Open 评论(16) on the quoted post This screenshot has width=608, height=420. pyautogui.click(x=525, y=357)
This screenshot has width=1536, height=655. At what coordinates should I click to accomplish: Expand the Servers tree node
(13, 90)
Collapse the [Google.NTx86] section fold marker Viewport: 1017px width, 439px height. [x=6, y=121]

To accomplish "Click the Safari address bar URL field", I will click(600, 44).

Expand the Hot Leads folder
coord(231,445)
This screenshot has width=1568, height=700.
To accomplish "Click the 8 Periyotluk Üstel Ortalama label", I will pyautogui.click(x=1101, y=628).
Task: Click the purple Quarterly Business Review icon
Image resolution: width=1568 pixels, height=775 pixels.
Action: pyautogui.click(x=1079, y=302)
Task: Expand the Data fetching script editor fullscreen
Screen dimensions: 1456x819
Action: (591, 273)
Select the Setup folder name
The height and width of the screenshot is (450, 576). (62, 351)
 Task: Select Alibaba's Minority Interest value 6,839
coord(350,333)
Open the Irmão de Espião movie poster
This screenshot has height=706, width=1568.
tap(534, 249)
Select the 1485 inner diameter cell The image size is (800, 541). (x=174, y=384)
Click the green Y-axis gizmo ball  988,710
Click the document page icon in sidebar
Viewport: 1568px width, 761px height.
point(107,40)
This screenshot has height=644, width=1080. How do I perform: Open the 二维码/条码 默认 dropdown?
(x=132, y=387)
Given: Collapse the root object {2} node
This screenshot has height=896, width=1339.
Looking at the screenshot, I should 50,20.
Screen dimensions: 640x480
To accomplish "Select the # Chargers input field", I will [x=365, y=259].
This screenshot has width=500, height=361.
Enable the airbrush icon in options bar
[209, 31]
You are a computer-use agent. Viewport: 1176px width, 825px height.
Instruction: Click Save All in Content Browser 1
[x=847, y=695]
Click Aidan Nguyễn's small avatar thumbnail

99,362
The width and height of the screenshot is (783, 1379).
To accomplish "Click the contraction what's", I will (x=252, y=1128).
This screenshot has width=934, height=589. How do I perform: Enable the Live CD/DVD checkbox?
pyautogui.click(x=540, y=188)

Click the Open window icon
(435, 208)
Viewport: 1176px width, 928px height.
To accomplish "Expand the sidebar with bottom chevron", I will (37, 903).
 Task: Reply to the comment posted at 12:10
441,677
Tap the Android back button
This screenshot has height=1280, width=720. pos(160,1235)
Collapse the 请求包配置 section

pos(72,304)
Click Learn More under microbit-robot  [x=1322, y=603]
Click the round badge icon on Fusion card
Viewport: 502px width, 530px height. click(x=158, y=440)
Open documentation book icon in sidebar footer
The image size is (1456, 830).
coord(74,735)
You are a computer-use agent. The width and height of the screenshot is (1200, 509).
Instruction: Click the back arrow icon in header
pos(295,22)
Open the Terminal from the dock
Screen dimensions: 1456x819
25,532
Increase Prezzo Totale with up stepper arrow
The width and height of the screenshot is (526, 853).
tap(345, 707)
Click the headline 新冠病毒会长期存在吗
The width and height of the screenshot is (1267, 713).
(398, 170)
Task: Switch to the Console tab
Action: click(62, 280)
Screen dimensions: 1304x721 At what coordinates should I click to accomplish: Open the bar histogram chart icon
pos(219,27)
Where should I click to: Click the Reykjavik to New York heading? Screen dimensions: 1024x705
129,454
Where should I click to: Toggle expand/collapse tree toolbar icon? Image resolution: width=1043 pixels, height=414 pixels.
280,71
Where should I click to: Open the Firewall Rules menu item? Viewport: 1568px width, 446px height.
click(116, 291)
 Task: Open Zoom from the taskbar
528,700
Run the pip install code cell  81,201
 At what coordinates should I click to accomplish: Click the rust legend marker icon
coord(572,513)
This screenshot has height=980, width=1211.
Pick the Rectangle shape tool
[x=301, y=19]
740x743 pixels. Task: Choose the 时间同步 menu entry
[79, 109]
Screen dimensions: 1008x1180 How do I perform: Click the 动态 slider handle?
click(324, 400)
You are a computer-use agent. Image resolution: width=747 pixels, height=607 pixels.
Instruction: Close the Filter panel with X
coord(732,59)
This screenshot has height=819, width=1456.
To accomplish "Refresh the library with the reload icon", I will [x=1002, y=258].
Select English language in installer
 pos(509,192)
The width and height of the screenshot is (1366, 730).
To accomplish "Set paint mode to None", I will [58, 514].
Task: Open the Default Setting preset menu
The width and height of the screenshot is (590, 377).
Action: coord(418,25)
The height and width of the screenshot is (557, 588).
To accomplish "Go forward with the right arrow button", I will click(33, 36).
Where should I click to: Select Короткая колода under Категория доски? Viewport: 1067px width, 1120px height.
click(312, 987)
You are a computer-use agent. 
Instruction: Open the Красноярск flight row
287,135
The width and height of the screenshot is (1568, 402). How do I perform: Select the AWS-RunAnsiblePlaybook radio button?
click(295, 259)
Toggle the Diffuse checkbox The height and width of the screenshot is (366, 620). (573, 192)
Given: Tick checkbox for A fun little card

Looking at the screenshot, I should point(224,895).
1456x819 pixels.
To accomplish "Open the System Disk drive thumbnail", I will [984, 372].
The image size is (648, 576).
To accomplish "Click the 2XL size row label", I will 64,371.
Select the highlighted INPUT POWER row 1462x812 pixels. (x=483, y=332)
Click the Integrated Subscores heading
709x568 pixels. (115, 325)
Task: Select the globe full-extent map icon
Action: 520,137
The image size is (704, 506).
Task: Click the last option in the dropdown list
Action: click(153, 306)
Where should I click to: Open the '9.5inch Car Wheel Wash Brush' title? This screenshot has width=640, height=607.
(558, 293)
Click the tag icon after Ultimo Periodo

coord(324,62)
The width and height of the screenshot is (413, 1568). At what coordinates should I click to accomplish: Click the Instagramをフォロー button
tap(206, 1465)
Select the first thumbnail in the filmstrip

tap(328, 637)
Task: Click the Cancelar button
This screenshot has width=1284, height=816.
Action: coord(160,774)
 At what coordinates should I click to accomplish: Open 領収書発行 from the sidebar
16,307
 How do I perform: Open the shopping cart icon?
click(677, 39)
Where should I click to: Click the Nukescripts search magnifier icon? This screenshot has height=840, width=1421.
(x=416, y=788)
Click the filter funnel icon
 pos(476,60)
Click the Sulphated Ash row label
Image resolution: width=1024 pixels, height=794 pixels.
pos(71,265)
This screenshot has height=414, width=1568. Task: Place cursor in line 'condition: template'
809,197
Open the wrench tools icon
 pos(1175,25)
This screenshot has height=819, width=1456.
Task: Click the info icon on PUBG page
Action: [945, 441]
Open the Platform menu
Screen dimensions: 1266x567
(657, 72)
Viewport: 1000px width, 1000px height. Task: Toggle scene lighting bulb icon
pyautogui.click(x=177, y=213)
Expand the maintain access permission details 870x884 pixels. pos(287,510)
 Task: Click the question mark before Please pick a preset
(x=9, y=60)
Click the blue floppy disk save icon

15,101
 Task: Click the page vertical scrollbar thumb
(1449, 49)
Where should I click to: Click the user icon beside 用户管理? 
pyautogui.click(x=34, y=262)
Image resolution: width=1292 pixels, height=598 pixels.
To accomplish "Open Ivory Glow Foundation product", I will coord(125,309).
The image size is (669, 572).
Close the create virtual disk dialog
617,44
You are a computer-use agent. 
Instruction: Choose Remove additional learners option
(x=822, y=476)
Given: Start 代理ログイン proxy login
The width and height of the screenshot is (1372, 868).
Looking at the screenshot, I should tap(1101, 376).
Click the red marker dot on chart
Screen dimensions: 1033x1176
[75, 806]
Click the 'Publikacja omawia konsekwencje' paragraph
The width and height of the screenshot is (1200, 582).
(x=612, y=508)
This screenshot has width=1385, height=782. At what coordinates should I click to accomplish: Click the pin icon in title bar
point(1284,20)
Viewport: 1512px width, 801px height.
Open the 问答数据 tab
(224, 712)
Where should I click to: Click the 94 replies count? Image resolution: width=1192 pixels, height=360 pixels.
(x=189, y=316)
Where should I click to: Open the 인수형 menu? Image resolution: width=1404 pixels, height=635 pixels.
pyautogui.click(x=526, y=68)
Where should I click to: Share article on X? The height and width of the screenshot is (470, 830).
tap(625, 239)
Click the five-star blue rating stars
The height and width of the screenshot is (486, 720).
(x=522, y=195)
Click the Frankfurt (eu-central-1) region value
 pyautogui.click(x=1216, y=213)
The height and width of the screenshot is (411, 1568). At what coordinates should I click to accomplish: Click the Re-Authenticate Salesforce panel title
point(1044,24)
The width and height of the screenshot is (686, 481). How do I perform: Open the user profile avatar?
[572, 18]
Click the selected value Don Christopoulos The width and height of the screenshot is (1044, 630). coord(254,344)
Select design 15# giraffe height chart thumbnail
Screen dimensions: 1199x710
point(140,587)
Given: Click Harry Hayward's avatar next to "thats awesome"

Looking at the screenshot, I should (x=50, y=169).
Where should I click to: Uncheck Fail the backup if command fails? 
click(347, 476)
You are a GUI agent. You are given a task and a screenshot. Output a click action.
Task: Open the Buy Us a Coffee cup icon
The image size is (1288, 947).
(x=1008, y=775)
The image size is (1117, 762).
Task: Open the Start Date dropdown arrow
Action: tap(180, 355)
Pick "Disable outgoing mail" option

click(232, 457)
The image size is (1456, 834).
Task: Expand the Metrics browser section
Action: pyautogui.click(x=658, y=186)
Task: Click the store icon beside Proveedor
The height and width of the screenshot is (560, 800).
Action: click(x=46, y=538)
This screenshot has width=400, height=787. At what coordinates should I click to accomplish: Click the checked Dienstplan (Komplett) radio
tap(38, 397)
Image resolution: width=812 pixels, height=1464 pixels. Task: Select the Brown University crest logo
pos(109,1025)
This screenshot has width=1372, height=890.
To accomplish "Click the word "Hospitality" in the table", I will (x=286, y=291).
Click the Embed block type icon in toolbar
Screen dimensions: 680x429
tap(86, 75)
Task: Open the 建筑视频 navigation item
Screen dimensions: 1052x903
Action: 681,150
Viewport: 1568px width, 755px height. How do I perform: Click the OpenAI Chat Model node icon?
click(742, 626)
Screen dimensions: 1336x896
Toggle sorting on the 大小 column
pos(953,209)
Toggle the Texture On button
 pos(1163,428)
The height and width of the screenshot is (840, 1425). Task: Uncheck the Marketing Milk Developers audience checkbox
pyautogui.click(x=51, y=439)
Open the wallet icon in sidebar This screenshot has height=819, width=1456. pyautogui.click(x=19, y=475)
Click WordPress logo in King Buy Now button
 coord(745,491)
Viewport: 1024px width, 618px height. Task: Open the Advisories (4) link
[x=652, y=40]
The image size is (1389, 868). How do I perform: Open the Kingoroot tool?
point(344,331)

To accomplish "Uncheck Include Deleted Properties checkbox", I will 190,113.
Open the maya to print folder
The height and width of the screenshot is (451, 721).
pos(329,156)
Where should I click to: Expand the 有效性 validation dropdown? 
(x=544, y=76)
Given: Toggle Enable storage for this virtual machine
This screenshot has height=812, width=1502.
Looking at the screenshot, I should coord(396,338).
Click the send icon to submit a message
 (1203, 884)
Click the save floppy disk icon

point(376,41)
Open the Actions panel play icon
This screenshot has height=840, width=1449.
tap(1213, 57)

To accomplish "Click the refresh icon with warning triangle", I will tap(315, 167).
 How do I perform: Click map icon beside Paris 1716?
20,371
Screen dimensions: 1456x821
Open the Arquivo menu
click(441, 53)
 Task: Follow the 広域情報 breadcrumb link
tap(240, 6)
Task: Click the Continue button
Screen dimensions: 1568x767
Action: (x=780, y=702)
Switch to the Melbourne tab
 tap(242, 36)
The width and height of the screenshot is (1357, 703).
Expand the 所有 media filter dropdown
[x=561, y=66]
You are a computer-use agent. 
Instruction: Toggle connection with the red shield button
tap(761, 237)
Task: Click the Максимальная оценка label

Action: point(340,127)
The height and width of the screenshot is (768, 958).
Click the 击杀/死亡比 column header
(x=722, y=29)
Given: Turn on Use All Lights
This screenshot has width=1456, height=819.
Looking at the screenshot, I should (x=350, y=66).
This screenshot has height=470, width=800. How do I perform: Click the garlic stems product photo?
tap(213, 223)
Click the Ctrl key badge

**JOB**
Lay out the lines of the records between the line holding "Image resolution: width=812" and the line holding "Action: 681,150", inclusive, as a Markdown table with the columns Row and Record line, omitting any blank lines.

**SOLUTION TO THIS PROBLEM**
| Row | Record line |
|---|---|
| 1 | Image resolution: width=812 pixels, height=1464 pixels. Task: Select the Brown University crest logo |
| 2 | pos(109,1025) |
| 3 | This screenshot has width=1372, height=890. |
| 4 | To accomplish "Click the word "Hospitality" in the table", I will (x=286, y=291). |
| 5 | Click the Embed block type icon in toolbar |
| 6 | Screen dimensions: 680x429 |
| 7 | tap(86, 75) |
| 8 | Task: Open the 建筑视频 navigation item |
| 9 | Screen dimensions: 1052x903 |
| 10 | Action: 681,150 |